Many European hospitals and clinics are, nonetheless, turning to teleradiology firms to help clear reporting backlogs or provide out-of-hours service. Those that do should be able to trust the system, according to Dr. George McInnes, consultant radiologist at Poole Hospital NHS Trust in the U.K., and Telemedicine Clinic in Barcelona, Spain.

“Ensuring quality is paramount,” McInnes told delegates at the UKRC meeting in June. “There have been legitimate concerns expressed about commoditization. Practicing responsible teleradiology should take away a lot of these fears.”

Telemedicine Clinic is one of several companies now offering outsourced reporting from a European base. The company's main reporting hub is in Barcelona, though it also uses radiologists based in Iceland, Sweden, Finland, Denmark, Germany, Hungary, Estonia, France, Italy, and the U.K. Reporting services are currently provided for clients in Scandinavia, Spain, and the U.K.

Unilabs Teleradiology (formerly Eurad Consult) likewise offers outsourced reporting to hospitals and clinics across Europe. Radiologists at the company's main reading center, near Brussels, together generate around 40,000 reports each year.

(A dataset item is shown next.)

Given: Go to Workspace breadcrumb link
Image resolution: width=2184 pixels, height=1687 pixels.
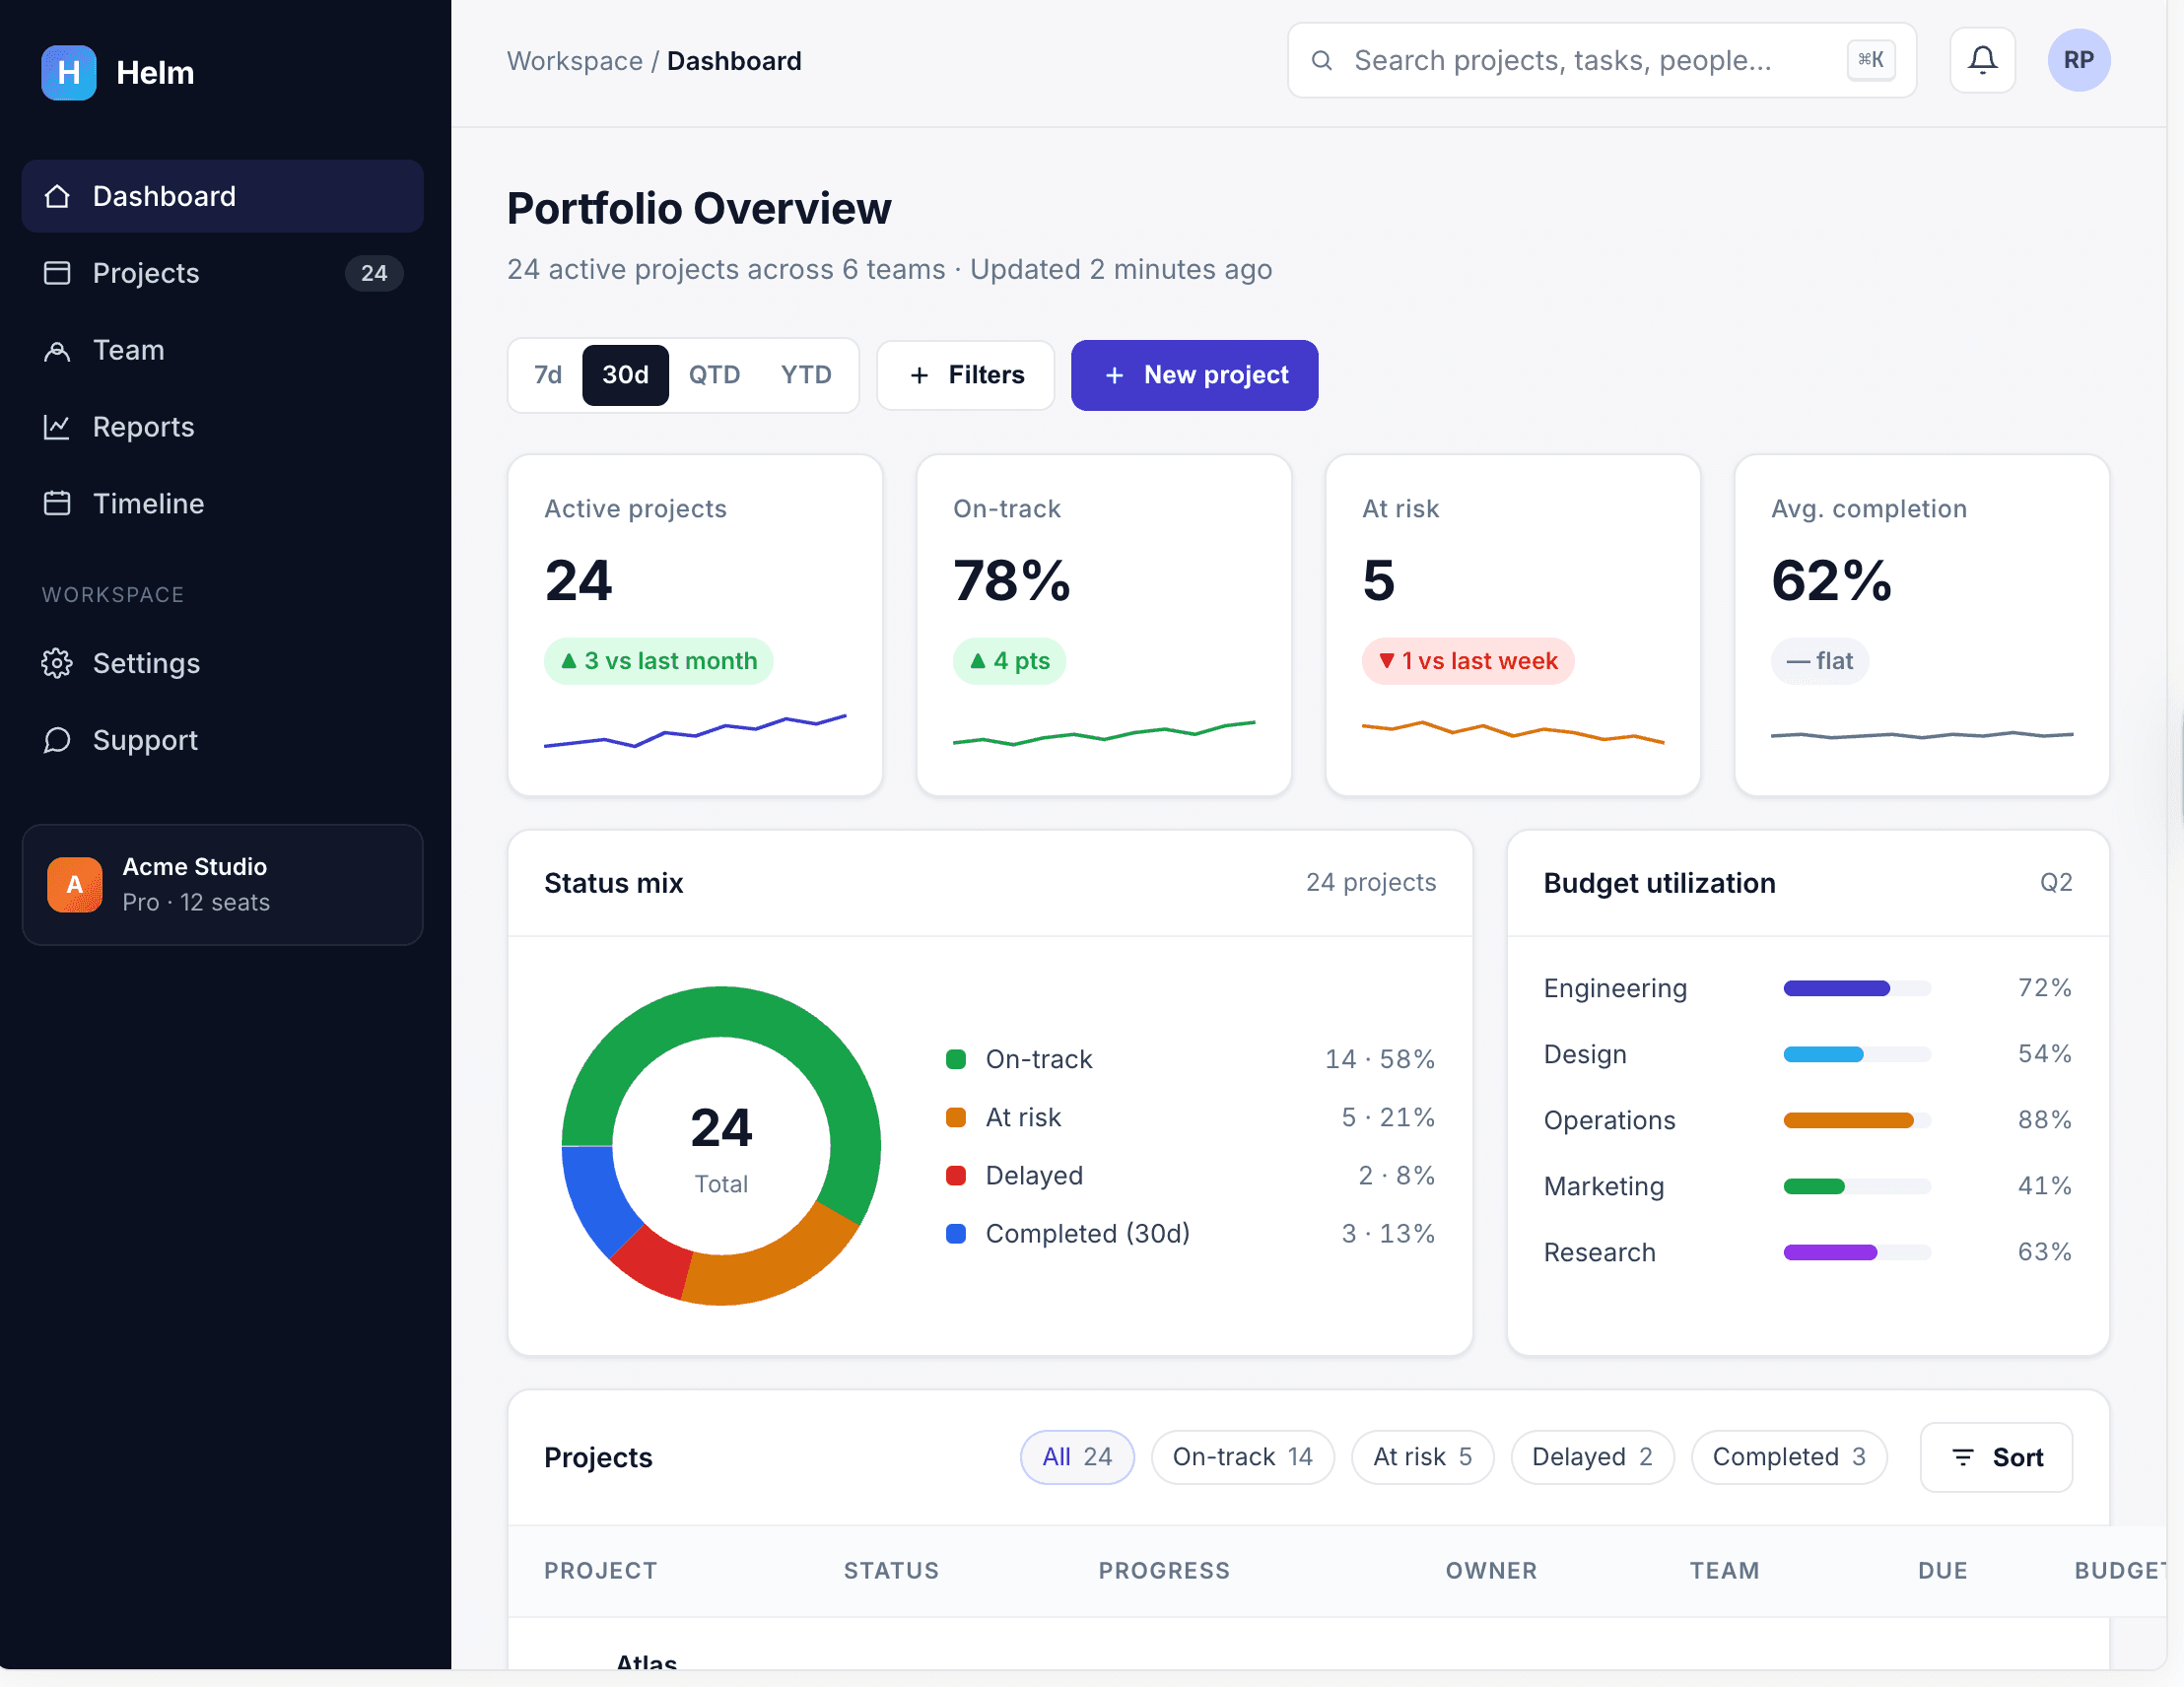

All teleradiology businesses need to make a profit to survive, but efforts to keep costs low should not compromise service standards, McInnes said. Equally, although prompt turnaround times are important, it may sometimes be better to delay a nonurgent report by one or two days so that the images can be viewed by a radiologist with relevant subspecialist expertise.

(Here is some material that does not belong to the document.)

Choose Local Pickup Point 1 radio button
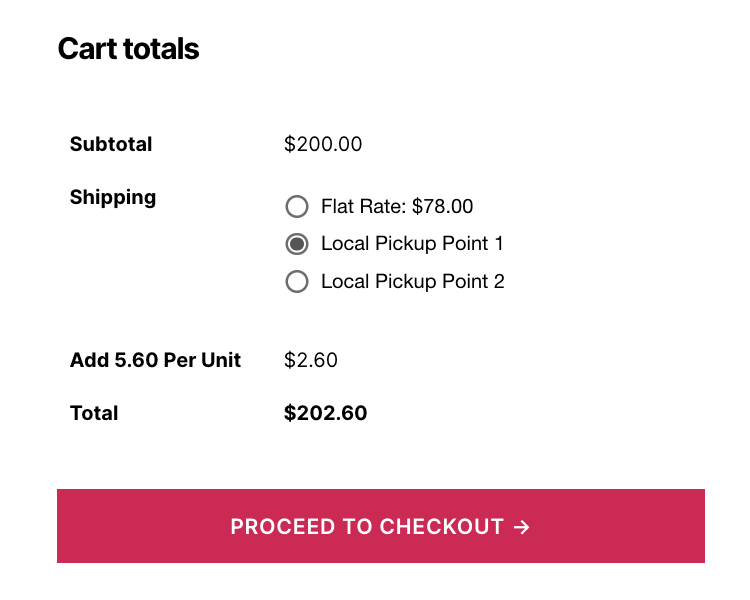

Remote reporting does not need to mean no communication with referrers. Teleradiologists can use video-conferencing technology to participate in multidisciplinary team meetings and can telephone clinicians if accompanying notes are unclear, McInnes said.

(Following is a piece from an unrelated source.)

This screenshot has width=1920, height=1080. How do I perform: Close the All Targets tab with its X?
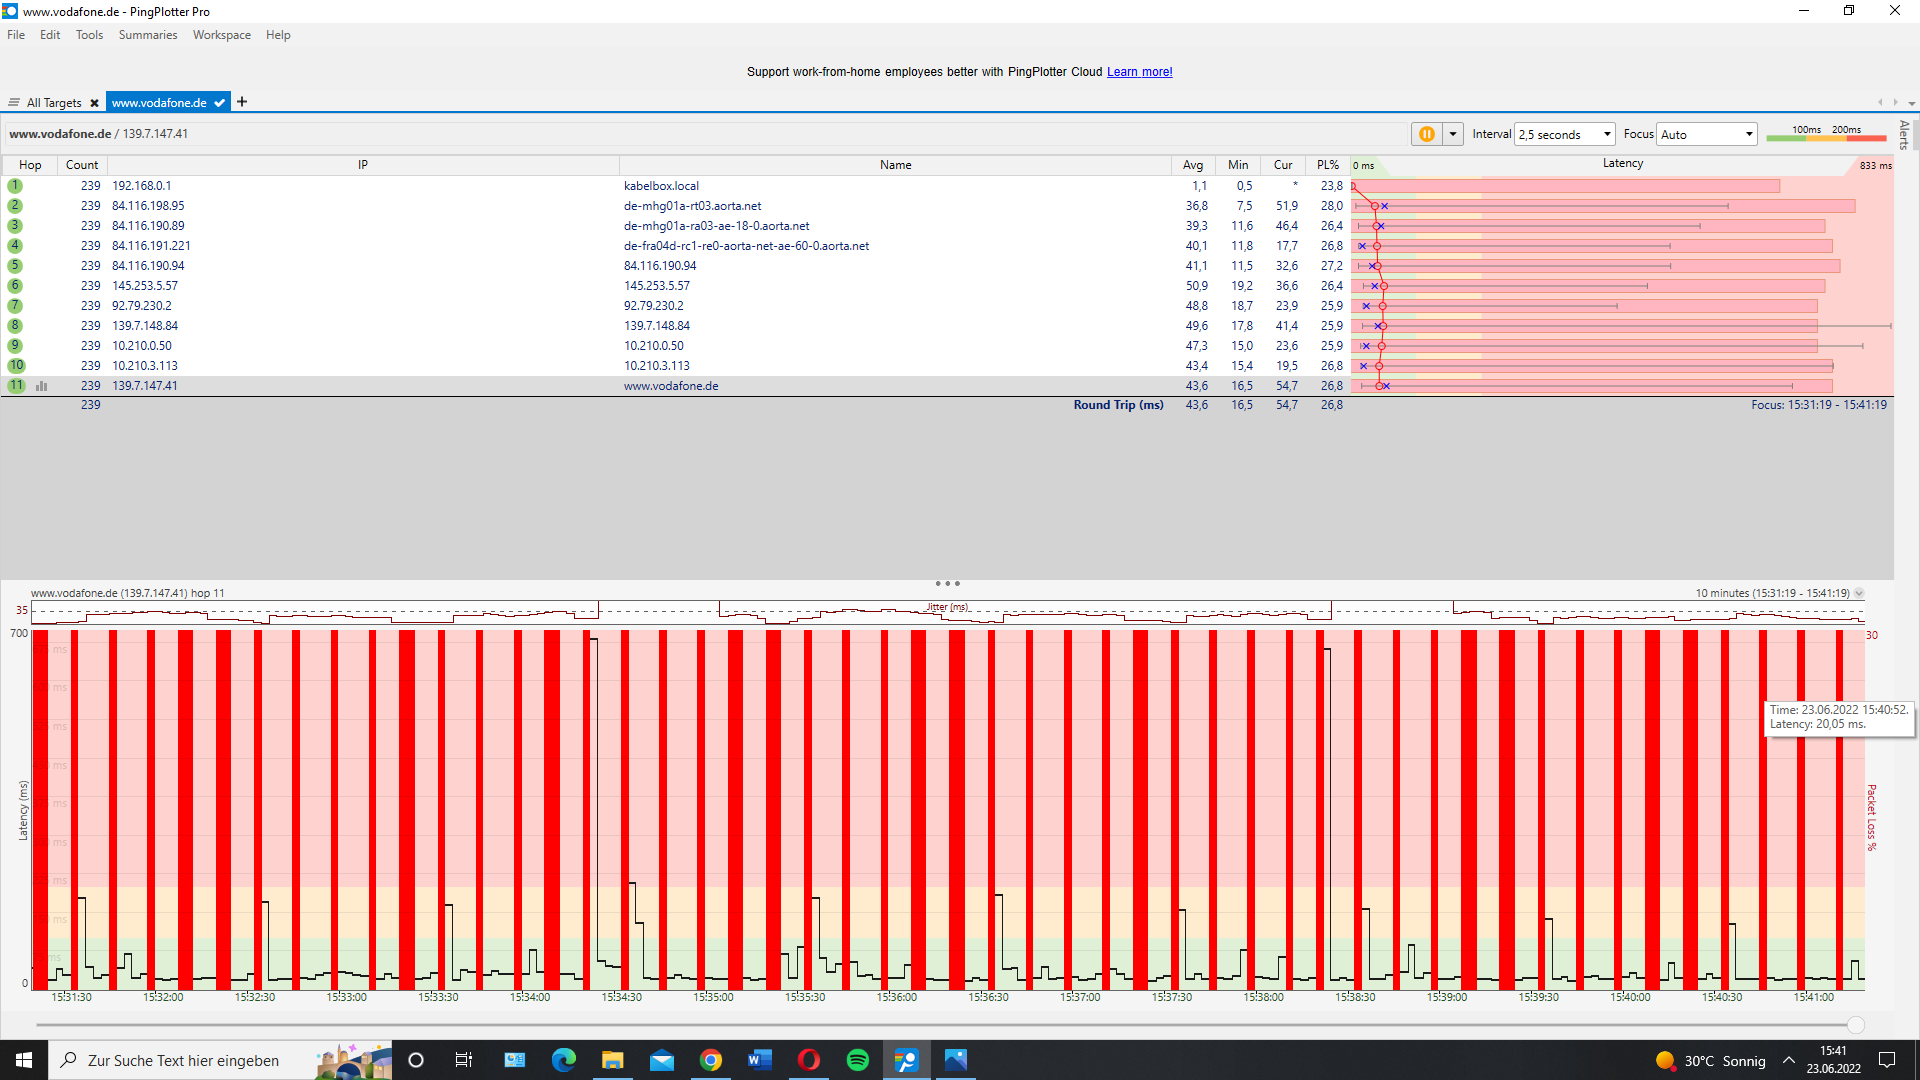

Double reading may be used as an internal check on the accuracy of reports delivered, and this is often specified in contracts. The RIS used by the Telemedicine Clinic allows a second reader to highlight any areas of disagreement. Consensus must be reached on major discrepancies before the report is signed off and issued.

“Double-reading has been a very good way of monitoring radiology quality,” McInnes said. “It is also a very good educational tool. You can learn a tremendous amount from having other people look at your reports and change them.”

Some companies are downplaying the “remote” aspect of their business in a bid to win clients' trust. Medica and Four Ways Healthcare, both exhibiting at UKRC, were keen to stress that images received from U.K. clients would be reported only by U.K.-based radiologists.

The value of outsourcing from an end-user's point of view was discussed at UKRC by Dr. Jenny Maniyar, resident radiologist at Stepping Hill Hospital in Manchester, U.K. Out-ofhours CT head and/or neck reporting at Stepping Hill was contracted out to Medica in March 2008. An audit of outsourced reports over the next five months (51 cases) revealed no significant discrepancies.

Had in-house consultant radiologists done this overnight reporting, the hospital would have had to fund locum cover for elective radiology services the next day at a cost of over £17,000 (€19,300), Maniyar said. Teleradiology reporting costs for the same period were less than £8000 (€9100).